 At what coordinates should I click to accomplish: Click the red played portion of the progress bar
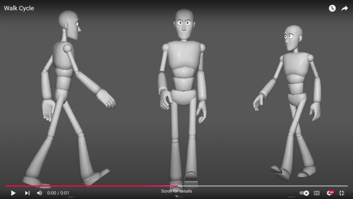(91, 186)
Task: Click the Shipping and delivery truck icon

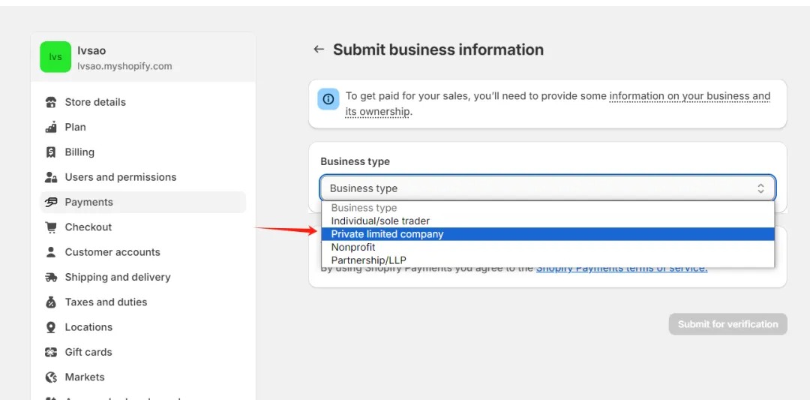Action: (51, 277)
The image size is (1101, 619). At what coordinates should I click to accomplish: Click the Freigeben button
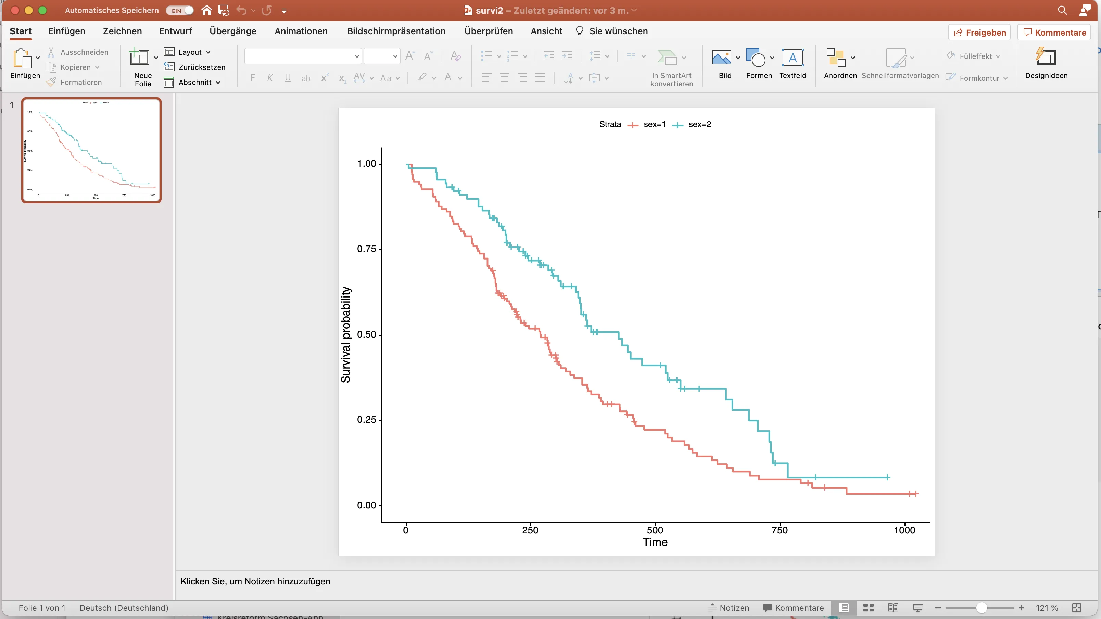[x=979, y=32]
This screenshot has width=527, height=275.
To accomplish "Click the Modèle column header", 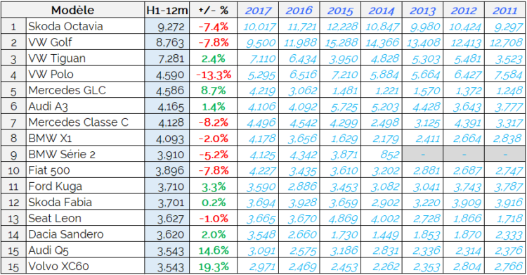I will pos(73,10).
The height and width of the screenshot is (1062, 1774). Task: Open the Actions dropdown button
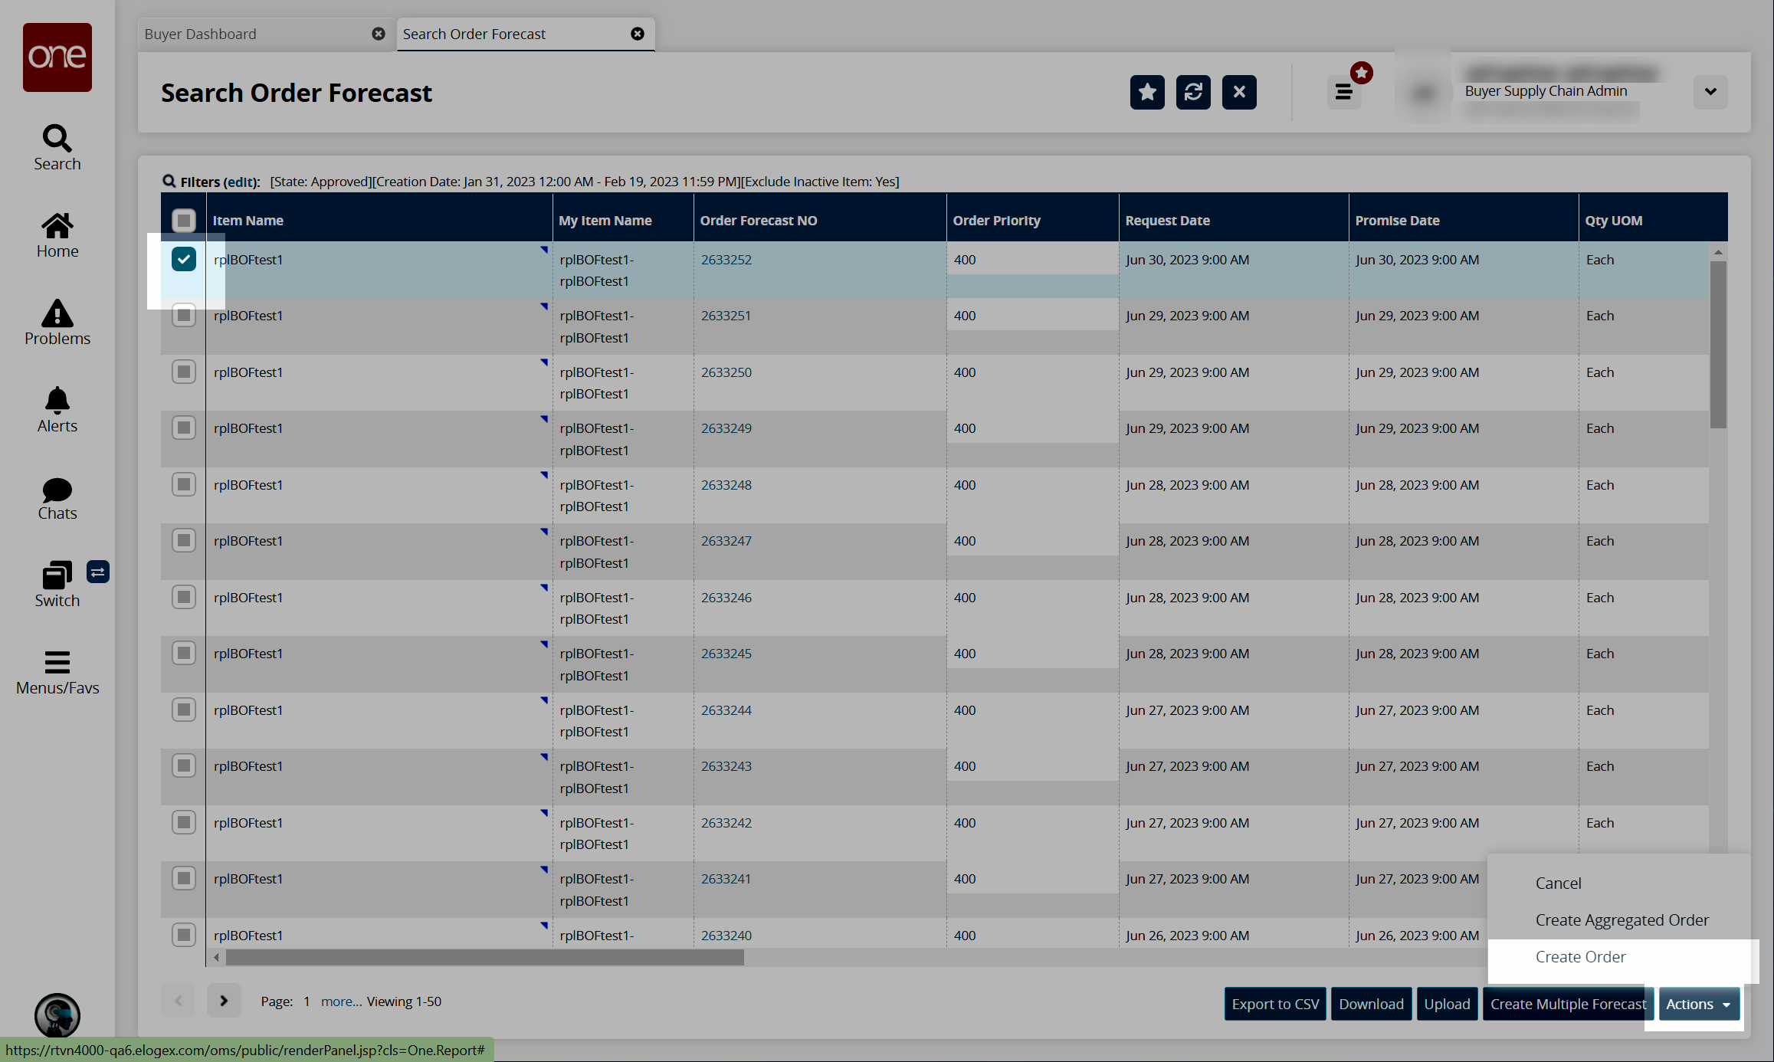pyautogui.click(x=1698, y=1004)
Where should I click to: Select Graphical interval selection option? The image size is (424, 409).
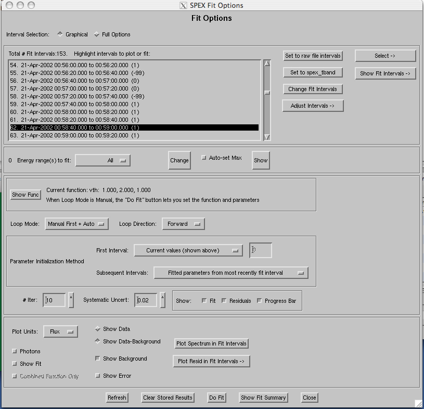point(60,34)
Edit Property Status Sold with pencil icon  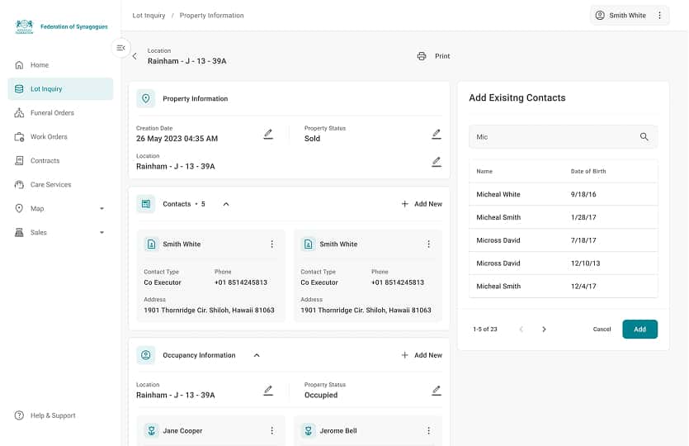[437, 134]
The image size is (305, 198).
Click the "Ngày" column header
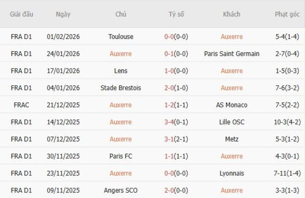click(x=63, y=14)
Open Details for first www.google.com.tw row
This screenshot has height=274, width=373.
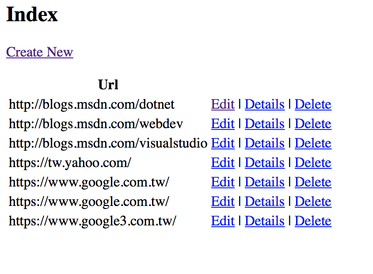click(265, 182)
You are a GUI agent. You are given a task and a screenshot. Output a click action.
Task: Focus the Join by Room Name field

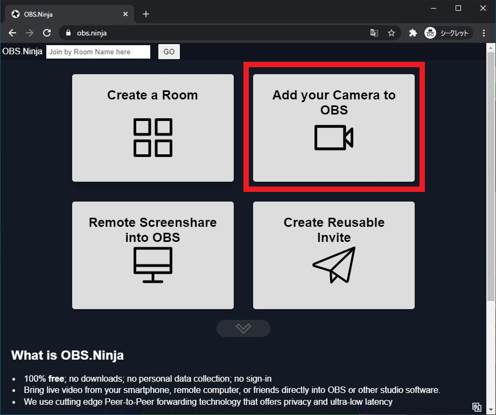[x=98, y=52]
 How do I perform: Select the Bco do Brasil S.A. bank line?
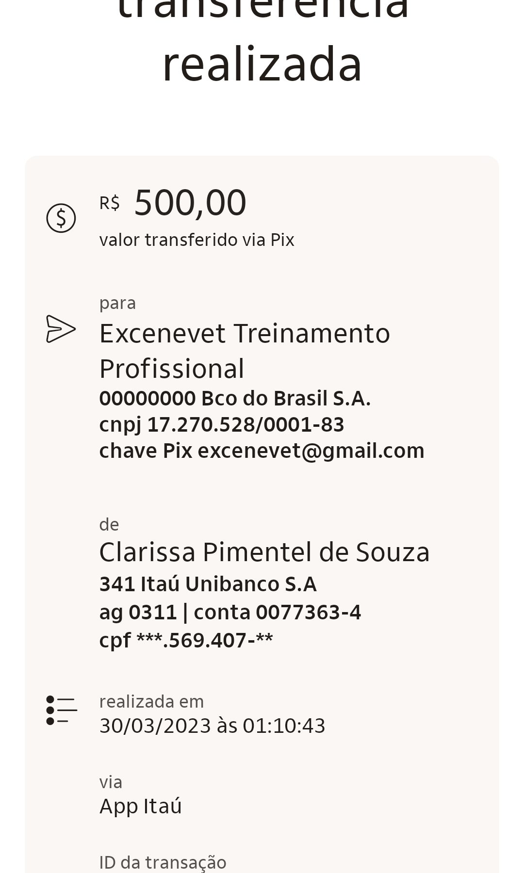(x=235, y=398)
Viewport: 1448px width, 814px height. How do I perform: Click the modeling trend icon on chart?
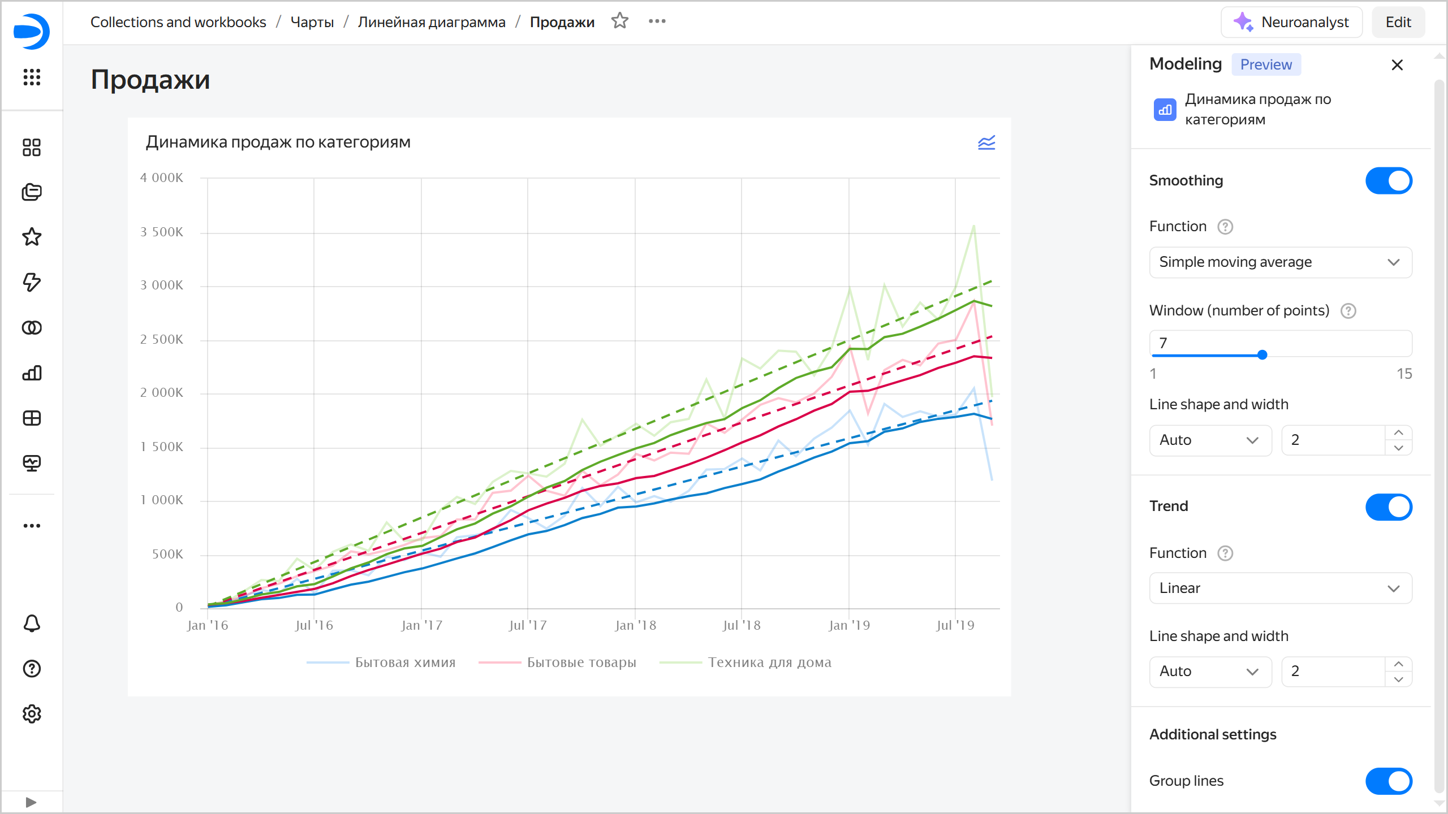click(x=986, y=142)
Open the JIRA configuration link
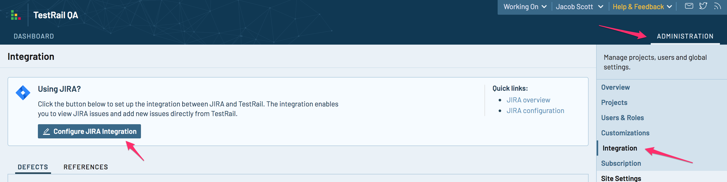 point(535,111)
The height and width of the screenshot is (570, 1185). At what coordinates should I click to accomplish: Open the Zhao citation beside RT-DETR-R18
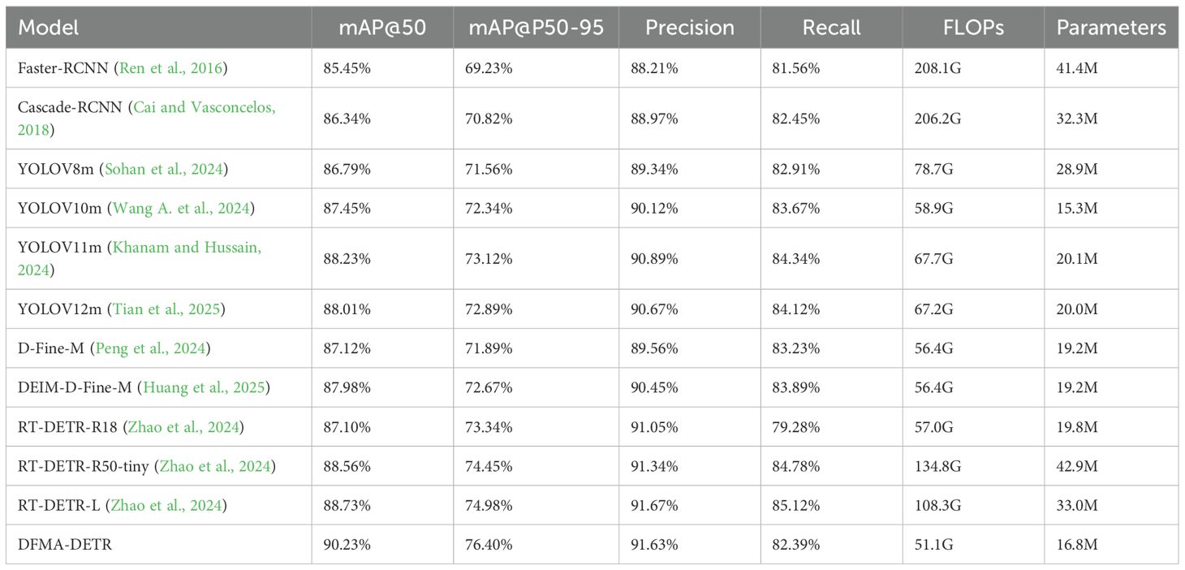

PROBLEM TO SOLVE
Can you rewrite the lines from the one containing "Viewport: 1448px width, 814px" through the last line, swapping "citation" for "reference", changing nothing else, and leaving out the pictures?

EXERCISE ANSWER
Viewport: 1448px width, 814px height. How do I perform: Click the modeling trend icon on chart?
click(x=986, y=142)
Open the JIRA configuration link
 point(535,111)
The height and width of the screenshot is (570, 1185). At what coordinates should I click to accomplish: Open the Zhao reference beside RT-DETR-R18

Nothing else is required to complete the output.